January 11, 2018 (San Diego): San Diego County District Attorney Summer Stephan, San Diego County Public Defender’s Office, and Free to Thrive, a local non-profit organization that empowers survivors of human trafficking, today announced the successful use of a new law designed to clear convictions off the records of individuals who were victims of human trafficking. SB 823 passed in 2016 and provides for vacating non-violent convictions suffered by a victim of human trafficking that occurred as a direct result of their victimization. Such convictions often prevent victims of human trafficking from securing jobs, completing their education, and enrolling in programs like low-income housing. Last week, the third such a ‘vacatur petition’ was granted by a court in San Diego County. They are among the first petitions granted in the state of California.
“The best approach at giving survivors of sex trafficking a true second chance is to implement laws like this one that recognize their victimization and help them move on with their lives,” said District Attorney Summer Stephan. “The fact that these petitions are starting to be granted is an excellent example of collaboration between our office, the Public Defender, and community groups that support victims like Free to Thrive.”
One petition involved a young woman from San Diego who was trafficked by force for several years in and around San Diego County. At 16, she was lured away from her family and sexually exploited for the benefit of her traffickers. Her traffickers used narcotics as a means of coercion and control. After nearly six years of exploitation, this courageous victim finally escaped from her traffickers and began the long road of healing from the trauma she experienced. She eventually obtained her G.E.D. and went to college, where she is now on the Dean’s Honor List.
She had been convicted of felony drug and theft charges during her victimization. A vacatur petition drafted by attorneys at the non-profit Free to Thrive was submitted to the District Attorney’s Office for review and was granted on December 13 by San Diego Superior Court Judge Michael T. Smyth, Criminal Presiding Judge.
“Victims of human trafficking who were prosecuted for offenses committed while they were manipulated, controlled, and abused by their traffickers have criminal records which create barriers to employment, housing, education, and other forms of civic engagement,” said Chief Deputy Public Defender Kate Braner. “Their criminal records are a constant reminder of the trauma they suffered, and a source of continuing humiliation each time a former victim applies for a job. Fortunately, these vacatur petitions give survivors hope. San Diego County is taking the lead in California in our collaborative efforts to help survivors turn their humiliation into hope.”
“This young woman is working to move forward with her life and hit numerous roadblocks due to her criminal record.
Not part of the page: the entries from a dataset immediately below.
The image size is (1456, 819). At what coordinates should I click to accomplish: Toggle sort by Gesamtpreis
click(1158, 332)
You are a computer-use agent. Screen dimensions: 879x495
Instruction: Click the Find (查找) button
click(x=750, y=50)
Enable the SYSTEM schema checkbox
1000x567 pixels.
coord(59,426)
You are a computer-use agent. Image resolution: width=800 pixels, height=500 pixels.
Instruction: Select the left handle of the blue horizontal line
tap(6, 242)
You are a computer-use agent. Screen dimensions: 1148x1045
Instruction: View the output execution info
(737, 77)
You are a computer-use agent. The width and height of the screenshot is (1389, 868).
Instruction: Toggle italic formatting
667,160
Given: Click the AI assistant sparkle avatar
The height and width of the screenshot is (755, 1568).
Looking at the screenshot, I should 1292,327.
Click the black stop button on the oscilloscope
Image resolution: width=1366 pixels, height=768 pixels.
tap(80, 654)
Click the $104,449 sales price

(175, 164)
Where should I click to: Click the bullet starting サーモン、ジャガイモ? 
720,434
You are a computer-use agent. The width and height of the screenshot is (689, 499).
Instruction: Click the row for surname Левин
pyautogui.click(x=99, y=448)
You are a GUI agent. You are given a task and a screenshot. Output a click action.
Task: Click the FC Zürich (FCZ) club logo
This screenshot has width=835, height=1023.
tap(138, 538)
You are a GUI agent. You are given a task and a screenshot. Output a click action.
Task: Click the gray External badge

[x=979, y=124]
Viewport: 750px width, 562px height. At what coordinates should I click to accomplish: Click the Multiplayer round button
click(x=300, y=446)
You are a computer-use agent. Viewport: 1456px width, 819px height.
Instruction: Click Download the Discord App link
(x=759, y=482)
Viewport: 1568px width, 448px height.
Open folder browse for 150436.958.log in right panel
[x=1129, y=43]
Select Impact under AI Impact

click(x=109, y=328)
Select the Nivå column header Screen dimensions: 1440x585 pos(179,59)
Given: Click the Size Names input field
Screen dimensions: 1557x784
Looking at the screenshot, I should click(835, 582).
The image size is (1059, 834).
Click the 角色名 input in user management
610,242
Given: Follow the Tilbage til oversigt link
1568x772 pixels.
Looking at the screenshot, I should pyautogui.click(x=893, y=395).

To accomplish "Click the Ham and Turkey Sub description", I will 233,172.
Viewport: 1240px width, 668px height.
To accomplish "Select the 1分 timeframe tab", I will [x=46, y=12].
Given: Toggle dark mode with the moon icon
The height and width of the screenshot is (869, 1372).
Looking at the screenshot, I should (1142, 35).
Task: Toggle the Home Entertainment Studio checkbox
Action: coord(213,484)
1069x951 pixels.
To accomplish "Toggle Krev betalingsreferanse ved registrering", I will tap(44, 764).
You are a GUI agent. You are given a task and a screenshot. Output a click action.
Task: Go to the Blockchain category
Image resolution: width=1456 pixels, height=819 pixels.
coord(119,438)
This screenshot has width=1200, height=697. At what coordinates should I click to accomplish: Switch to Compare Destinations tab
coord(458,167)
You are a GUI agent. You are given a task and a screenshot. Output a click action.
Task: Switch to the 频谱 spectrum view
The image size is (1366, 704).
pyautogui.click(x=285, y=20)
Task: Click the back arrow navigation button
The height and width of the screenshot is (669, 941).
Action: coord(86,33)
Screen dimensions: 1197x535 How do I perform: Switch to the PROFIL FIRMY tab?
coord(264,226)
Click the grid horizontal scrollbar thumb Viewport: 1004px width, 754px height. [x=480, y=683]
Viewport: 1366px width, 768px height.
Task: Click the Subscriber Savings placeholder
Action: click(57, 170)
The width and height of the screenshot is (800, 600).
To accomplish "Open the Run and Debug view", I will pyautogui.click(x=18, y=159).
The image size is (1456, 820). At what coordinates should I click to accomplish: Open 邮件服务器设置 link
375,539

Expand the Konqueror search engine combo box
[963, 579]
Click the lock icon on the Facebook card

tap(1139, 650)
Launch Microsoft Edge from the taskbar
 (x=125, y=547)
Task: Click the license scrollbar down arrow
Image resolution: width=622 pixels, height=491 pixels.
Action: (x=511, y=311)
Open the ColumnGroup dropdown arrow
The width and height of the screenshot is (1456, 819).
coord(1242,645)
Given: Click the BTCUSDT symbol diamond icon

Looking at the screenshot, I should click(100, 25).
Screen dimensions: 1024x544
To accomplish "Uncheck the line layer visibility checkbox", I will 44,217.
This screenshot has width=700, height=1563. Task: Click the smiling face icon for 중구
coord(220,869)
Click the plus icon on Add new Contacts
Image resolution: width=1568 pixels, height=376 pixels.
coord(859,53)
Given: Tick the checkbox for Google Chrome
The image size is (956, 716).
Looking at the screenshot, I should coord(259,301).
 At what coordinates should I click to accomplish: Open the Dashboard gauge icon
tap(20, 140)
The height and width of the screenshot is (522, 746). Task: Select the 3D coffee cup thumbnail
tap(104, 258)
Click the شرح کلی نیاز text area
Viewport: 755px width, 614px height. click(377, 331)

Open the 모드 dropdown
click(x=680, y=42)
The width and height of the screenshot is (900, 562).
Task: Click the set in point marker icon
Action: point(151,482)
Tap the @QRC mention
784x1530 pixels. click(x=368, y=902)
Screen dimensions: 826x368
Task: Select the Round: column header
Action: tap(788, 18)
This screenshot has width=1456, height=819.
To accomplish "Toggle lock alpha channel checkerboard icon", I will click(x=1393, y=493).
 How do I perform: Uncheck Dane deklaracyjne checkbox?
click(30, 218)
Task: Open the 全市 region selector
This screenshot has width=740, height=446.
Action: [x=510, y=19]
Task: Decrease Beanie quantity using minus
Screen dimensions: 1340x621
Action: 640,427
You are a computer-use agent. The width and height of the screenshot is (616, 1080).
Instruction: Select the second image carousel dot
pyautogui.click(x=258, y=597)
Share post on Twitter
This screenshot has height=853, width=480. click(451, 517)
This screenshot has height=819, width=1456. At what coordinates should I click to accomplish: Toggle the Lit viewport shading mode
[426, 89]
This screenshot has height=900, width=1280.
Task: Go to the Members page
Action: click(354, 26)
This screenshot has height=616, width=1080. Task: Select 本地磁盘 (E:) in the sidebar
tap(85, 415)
She had received numerous job offers, but each time a potential employer learned she had a criminal record the offer was rescinded,” said Jamie Quient, President and Managing Attorney of Free to Thrive. “It’s so important that we work hand in hand with community organizations, law enforcement, government agencies, and law firms to ensure human trafficking survivors can be free from exploitation and become thriving members of our community.”
During the 2015-2016 legislative session, numerous bills were introduced in support of California’s fight against human trafficking. Many of the bills that were enacted focus on protecting and assisting human trafficking survivors as they recover from their trafficking experience. SB 823 was supported by the San Diego County District Attorney’s Office, which helped draft amendments to the bill.